Dataset entries:
'''
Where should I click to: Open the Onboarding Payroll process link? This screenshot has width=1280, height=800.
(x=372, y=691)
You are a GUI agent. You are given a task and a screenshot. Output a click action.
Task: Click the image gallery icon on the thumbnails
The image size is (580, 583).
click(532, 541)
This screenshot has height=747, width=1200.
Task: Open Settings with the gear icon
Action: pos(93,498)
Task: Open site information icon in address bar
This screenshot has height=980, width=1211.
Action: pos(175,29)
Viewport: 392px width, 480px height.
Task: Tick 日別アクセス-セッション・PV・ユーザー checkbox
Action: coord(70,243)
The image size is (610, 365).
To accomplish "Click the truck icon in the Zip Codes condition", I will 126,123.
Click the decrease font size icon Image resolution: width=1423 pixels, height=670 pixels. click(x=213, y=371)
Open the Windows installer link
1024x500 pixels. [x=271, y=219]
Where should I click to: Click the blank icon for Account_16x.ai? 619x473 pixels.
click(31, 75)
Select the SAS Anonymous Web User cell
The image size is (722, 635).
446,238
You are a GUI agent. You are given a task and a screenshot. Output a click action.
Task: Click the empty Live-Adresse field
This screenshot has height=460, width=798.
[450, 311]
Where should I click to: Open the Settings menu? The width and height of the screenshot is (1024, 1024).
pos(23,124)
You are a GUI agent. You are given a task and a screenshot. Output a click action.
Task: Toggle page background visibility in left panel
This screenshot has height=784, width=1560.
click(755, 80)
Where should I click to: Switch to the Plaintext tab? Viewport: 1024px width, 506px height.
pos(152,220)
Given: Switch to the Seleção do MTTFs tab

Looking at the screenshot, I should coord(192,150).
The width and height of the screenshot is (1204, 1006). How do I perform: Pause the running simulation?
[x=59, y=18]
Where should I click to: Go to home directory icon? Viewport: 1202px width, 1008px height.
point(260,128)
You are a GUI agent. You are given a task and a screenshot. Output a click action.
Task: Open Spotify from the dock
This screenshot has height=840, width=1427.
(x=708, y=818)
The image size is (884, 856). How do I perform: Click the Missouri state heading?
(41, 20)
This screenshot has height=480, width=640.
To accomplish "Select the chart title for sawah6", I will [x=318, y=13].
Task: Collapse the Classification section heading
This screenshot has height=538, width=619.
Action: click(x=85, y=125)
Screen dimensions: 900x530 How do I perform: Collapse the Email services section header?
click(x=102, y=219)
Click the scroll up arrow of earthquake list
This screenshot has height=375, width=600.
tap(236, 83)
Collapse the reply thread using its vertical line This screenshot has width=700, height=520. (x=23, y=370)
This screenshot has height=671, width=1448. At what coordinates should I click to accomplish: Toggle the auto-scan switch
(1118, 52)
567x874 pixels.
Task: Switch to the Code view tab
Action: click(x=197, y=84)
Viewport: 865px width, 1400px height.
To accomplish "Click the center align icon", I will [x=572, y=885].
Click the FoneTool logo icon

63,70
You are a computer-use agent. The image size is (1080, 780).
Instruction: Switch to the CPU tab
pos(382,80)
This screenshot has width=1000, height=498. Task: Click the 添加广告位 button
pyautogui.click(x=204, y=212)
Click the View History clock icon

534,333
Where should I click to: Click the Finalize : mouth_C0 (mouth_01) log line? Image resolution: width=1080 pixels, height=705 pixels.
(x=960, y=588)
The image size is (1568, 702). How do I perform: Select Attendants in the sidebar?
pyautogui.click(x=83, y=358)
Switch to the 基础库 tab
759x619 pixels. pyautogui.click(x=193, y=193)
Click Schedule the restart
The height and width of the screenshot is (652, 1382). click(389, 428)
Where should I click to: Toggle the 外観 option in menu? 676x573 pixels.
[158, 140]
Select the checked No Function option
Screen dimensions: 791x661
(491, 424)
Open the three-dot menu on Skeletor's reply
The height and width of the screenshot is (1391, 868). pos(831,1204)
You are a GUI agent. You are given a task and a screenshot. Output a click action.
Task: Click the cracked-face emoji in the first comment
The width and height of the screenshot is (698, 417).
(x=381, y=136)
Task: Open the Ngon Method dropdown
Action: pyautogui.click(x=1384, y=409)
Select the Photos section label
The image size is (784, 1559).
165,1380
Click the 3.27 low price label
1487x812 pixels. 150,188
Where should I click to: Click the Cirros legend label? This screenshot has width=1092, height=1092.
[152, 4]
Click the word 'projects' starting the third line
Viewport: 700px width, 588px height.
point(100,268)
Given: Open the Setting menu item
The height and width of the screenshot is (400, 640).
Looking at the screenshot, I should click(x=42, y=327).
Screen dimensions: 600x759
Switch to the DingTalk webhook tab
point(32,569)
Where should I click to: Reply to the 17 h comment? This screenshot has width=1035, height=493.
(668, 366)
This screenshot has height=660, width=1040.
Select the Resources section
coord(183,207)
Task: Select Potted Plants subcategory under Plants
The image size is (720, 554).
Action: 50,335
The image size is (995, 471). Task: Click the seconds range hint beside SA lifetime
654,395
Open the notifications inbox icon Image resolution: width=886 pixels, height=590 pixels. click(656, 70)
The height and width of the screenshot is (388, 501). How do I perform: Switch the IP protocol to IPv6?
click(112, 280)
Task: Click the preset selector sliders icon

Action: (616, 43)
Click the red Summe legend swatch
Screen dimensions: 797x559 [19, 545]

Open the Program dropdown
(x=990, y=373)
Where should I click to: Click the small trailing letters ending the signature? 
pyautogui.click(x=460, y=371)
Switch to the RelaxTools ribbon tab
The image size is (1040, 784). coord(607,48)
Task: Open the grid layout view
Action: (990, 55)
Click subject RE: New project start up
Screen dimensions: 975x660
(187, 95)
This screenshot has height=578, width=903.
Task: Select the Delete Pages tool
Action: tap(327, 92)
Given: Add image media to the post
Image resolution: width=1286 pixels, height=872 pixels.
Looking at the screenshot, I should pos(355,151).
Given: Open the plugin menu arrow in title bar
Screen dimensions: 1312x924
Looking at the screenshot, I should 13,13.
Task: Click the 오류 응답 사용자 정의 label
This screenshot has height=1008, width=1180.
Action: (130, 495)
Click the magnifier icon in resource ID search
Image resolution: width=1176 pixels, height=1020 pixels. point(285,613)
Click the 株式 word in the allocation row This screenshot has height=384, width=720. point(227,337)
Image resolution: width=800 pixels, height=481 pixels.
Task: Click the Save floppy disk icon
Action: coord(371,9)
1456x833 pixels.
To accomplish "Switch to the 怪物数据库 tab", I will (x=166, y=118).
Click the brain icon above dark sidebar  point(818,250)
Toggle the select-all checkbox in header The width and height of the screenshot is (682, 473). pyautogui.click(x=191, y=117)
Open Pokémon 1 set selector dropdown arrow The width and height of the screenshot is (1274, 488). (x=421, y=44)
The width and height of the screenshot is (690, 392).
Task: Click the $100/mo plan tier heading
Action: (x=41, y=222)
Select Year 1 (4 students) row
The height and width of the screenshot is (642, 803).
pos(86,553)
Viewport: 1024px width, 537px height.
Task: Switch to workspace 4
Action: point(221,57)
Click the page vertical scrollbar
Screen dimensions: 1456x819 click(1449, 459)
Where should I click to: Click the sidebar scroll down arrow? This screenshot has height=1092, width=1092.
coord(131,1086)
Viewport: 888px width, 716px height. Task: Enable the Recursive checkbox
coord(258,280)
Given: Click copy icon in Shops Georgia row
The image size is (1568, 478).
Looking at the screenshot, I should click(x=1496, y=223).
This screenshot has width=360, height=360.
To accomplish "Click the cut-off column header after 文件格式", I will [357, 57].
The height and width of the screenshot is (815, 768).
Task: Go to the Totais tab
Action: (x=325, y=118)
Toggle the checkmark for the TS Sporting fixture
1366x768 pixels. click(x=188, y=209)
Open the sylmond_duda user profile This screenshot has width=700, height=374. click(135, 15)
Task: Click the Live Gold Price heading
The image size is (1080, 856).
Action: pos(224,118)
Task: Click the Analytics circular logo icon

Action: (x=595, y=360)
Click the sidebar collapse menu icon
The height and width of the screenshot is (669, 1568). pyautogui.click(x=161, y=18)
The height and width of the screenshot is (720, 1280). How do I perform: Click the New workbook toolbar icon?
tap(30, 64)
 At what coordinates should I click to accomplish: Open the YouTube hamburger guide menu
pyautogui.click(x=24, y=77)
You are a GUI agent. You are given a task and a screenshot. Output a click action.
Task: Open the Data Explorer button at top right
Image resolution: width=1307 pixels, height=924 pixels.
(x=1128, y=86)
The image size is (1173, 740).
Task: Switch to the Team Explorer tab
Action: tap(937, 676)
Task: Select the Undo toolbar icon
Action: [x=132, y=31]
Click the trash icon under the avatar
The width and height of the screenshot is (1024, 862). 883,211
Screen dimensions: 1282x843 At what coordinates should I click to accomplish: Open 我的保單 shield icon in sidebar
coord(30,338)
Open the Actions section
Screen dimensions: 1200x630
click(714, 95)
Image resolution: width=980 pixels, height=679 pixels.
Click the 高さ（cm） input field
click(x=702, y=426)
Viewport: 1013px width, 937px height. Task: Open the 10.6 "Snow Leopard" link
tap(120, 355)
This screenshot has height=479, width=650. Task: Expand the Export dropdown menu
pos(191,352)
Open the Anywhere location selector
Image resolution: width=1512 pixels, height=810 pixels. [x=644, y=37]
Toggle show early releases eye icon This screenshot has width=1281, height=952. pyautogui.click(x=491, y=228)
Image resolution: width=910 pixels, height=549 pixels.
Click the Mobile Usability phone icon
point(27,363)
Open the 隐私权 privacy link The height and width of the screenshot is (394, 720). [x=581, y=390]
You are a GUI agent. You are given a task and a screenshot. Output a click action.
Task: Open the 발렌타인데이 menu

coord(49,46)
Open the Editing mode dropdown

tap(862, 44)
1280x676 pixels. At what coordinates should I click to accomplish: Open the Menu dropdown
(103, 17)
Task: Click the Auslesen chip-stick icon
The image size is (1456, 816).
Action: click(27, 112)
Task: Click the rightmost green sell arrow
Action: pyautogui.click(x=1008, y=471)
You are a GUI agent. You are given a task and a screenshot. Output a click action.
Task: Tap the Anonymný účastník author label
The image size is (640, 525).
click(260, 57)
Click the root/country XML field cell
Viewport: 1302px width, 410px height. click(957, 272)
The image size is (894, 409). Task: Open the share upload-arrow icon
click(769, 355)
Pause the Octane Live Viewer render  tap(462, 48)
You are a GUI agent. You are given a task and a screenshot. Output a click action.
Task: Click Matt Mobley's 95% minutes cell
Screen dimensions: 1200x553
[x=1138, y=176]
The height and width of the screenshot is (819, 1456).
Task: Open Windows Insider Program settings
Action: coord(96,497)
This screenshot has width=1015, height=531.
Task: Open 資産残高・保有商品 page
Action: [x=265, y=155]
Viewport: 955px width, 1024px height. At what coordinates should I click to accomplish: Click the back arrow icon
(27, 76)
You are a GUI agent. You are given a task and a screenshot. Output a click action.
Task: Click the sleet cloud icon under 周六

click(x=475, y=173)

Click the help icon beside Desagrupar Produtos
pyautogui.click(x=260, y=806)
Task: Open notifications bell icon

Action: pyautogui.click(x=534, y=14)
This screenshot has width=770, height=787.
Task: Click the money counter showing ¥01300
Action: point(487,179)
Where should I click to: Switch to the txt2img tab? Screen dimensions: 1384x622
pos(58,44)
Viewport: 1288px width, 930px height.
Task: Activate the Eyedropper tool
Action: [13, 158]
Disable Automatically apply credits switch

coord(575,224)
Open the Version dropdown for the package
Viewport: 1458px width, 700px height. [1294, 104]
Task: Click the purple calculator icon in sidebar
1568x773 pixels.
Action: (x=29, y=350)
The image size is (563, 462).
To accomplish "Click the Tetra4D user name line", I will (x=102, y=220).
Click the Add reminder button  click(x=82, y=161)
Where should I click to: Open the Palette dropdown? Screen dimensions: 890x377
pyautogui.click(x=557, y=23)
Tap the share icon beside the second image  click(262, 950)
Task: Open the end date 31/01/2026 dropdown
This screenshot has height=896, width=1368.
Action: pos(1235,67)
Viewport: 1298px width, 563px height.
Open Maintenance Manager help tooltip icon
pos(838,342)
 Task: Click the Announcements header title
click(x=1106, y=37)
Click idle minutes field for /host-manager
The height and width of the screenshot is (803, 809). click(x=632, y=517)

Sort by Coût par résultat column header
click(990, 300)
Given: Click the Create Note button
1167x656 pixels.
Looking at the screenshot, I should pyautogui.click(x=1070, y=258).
'''
What to work on: Begin at the line above that has "Given: Switch to the Seleção do MTTFs tab" and stop after the line that has "Task: Collapse the", copying each line exactly and adding nothing else.

Solution for this task:
Given: Switch to the Seleção do MTTFs tab

Looking at the screenshot, I should coord(192,150).
The width and height of the screenshot is (1204, 1006). How do I perform: Pause the running simulation?
[x=59, y=18]
Where should I click to: Go to home directory icon? Viewport: 1202px width, 1008px height.
point(260,128)
You are a GUI agent. You are given a task and a screenshot. Output a click action.
Task: Open Spotify from the dock
This screenshot has height=840, width=1427.
(x=708, y=818)
The image size is (884, 856). How do I perform: Click the Missouri state heading?
(41, 20)
This screenshot has height=480, width=640.
To accomplish "Select the chart title for sawah6", I will [x=318, y=13].
Task: Collapse the Classification section heading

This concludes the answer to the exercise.